State of Rhode Island, Superior Court
Jun 15, 1995
C.A. No. PC 93-6458 (R.I. Super. Jun. 15, 1995)

Opinion

C.A. No. PC 93-6458

June 15, 1995


DECISION


This is a civil action in which the plaintiff, Narragansett Bay Water Quality Management District Commission (hereinafter "NBC") asks the Court to remand its petition, which had been summarily dismissed, to the defendant, Rhode Island State Labor Relations Board (hereinafter "the Board"), on the ground that the Board had not held a public hearing pursuant to G.L. 1956 (1986 Reenactment) § 28-7-16. It also asks the Court to order an election by its employees to select a single collective bargaining representative. NBC alleges that there is a question or controversy concerning who was the exclusive collective bargaining representative of its employees, and so, the Board was required to hold a public hearing. Finally, NBC argues that the Board's decision violates standard labor law principles by allowing multiple bargaining units for similarly situated employees.

The Board, as well as Local 1033, Affiliate of Laborers' International Union of North America (hereinafter "Local 1033") and Rhode Island Council 94, A.F.S.C.M.E. (hereinafter "Council 94") move to confirm the dismissal. They argue that § 46-25.1-1(e), as enacted by P.L. 1991, Ch. 309, § 2, prohibits the merger of the NBC and Blackstone Valley Sewer District Commission (hereinafter "Blackstone") from altering any existing bargaining units. Because the Board was precluded from making any changes to pre-existing agreements with collective bargaining representatives, the defendants contend that there was no question or controversy for the Board to decide, and so, the Board was not bound to hold a public hearing. In addition, the defendants allege that the Unions had collective bargaining agreements in effect at the time of the merger. Therefore, in accordance with § 28-7-9, the Board was barred from considering NBC's petition.
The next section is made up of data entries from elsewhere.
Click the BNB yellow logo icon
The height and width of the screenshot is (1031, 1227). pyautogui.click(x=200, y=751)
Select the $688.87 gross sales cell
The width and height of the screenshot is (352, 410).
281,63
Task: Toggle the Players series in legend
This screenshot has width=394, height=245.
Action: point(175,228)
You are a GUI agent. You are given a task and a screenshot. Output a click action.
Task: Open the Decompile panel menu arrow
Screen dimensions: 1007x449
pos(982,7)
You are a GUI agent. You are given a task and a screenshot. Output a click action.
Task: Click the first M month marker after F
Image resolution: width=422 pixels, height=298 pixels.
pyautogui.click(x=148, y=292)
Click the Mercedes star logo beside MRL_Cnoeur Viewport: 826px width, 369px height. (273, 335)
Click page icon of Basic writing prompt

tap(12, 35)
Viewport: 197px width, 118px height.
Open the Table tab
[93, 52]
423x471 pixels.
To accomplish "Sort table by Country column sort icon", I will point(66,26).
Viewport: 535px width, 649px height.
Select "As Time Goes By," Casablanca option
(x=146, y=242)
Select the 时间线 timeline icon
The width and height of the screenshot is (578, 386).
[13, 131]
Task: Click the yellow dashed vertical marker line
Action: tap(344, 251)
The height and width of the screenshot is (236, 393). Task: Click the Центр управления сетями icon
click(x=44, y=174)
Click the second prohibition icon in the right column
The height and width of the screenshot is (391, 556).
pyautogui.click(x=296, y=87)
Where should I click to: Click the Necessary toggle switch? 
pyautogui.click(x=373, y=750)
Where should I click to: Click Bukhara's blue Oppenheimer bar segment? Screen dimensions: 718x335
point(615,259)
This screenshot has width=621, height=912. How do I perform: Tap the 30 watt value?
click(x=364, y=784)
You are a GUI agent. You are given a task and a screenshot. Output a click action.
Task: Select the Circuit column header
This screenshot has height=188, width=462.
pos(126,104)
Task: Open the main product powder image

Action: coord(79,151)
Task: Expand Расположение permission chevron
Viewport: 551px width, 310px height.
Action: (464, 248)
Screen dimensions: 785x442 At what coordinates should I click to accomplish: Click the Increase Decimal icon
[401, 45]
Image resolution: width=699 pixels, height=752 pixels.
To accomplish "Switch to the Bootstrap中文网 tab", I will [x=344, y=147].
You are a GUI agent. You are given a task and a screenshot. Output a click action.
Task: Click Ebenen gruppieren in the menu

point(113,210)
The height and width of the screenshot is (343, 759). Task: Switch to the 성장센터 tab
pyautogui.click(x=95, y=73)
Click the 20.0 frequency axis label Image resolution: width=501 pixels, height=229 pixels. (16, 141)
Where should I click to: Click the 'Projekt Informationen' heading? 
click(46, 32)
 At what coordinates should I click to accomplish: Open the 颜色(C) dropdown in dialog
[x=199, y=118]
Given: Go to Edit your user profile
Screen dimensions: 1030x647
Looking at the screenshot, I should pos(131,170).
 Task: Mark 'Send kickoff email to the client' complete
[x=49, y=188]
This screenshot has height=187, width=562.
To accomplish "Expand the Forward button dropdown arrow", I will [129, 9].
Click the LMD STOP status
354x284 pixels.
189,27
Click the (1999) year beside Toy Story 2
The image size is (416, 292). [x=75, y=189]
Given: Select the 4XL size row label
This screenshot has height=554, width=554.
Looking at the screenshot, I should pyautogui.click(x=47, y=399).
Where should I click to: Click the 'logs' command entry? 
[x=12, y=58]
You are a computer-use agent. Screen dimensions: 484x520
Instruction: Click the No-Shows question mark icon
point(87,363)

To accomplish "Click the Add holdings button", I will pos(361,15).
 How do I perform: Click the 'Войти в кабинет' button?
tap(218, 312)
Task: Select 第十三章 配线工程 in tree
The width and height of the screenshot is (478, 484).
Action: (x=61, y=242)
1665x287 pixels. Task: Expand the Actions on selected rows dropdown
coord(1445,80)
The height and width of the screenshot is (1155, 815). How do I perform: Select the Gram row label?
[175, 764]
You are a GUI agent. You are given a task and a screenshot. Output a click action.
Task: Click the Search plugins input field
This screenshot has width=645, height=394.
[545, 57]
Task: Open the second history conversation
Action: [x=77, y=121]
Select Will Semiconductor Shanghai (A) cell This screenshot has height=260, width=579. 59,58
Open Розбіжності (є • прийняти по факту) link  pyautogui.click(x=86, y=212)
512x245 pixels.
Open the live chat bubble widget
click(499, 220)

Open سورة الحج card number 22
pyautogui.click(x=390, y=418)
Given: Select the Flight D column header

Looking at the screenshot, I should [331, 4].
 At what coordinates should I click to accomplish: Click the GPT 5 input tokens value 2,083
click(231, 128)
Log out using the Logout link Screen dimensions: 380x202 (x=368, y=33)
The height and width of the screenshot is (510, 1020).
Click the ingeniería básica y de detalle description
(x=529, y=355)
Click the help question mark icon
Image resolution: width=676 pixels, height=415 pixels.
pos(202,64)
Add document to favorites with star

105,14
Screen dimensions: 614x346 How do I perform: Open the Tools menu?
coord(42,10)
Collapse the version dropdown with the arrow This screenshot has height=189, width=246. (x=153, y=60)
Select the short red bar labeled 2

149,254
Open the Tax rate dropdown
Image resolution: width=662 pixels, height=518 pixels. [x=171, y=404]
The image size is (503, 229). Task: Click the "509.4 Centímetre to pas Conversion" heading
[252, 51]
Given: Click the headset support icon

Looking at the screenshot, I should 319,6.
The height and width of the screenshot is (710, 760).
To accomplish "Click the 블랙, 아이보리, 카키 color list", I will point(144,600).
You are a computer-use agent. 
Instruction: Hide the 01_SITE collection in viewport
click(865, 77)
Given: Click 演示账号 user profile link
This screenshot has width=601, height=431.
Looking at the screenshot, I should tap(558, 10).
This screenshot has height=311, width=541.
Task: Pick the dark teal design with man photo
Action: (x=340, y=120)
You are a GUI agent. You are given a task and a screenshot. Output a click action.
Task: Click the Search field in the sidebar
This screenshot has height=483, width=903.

NBC has had Local 1033 as its exclusive bargaining representative for certain employees at its Fields Point facility since February 1984. At the time of the merger between NBC and Blackstone, Blackstone had an exclusive collective bargaining agreement with Council 94 for certain employees at its Bucklin Point facility. NBC's employees represented by Local 1033, and Blackstone's employees represented by Council 94 were similarly situated in that they performed similar functions in the merged employer.

On January 1, 1992, Blackstone and NBC merged. According to § 42-25.1-1(e), "all persons employed by the Blackstone Valley district commission on the date of the merger shall be deemed employees of the Narragansett Bay Water Quality Management District Commission". NBC was then faced with a separate bargaining representative for each of the two facilities. It alleges that each union claimed to be the exclusive collective bargaining representative of the merged NBC.

The plaintiff filed a "Petition by Employer for Investigation and Certification of Representatives pursuant to Section 28-7-16, G.L, 1956, Entitled State Labor Relations Act" with the Board. In its petition, NBC claimed that there was a question or controversy regarding bargaining unit representation. The Board dismissed plaintiff's petition on October 27, 1993, stating that there was no question or controversy regarding representation of NBC's employees. It cited § 46-25.1-1(e), which states, in part: "The merger as provided for herein shall not impair the obligation of any contract or agreement or alter existing bargaining units." (Emphasis supplied.)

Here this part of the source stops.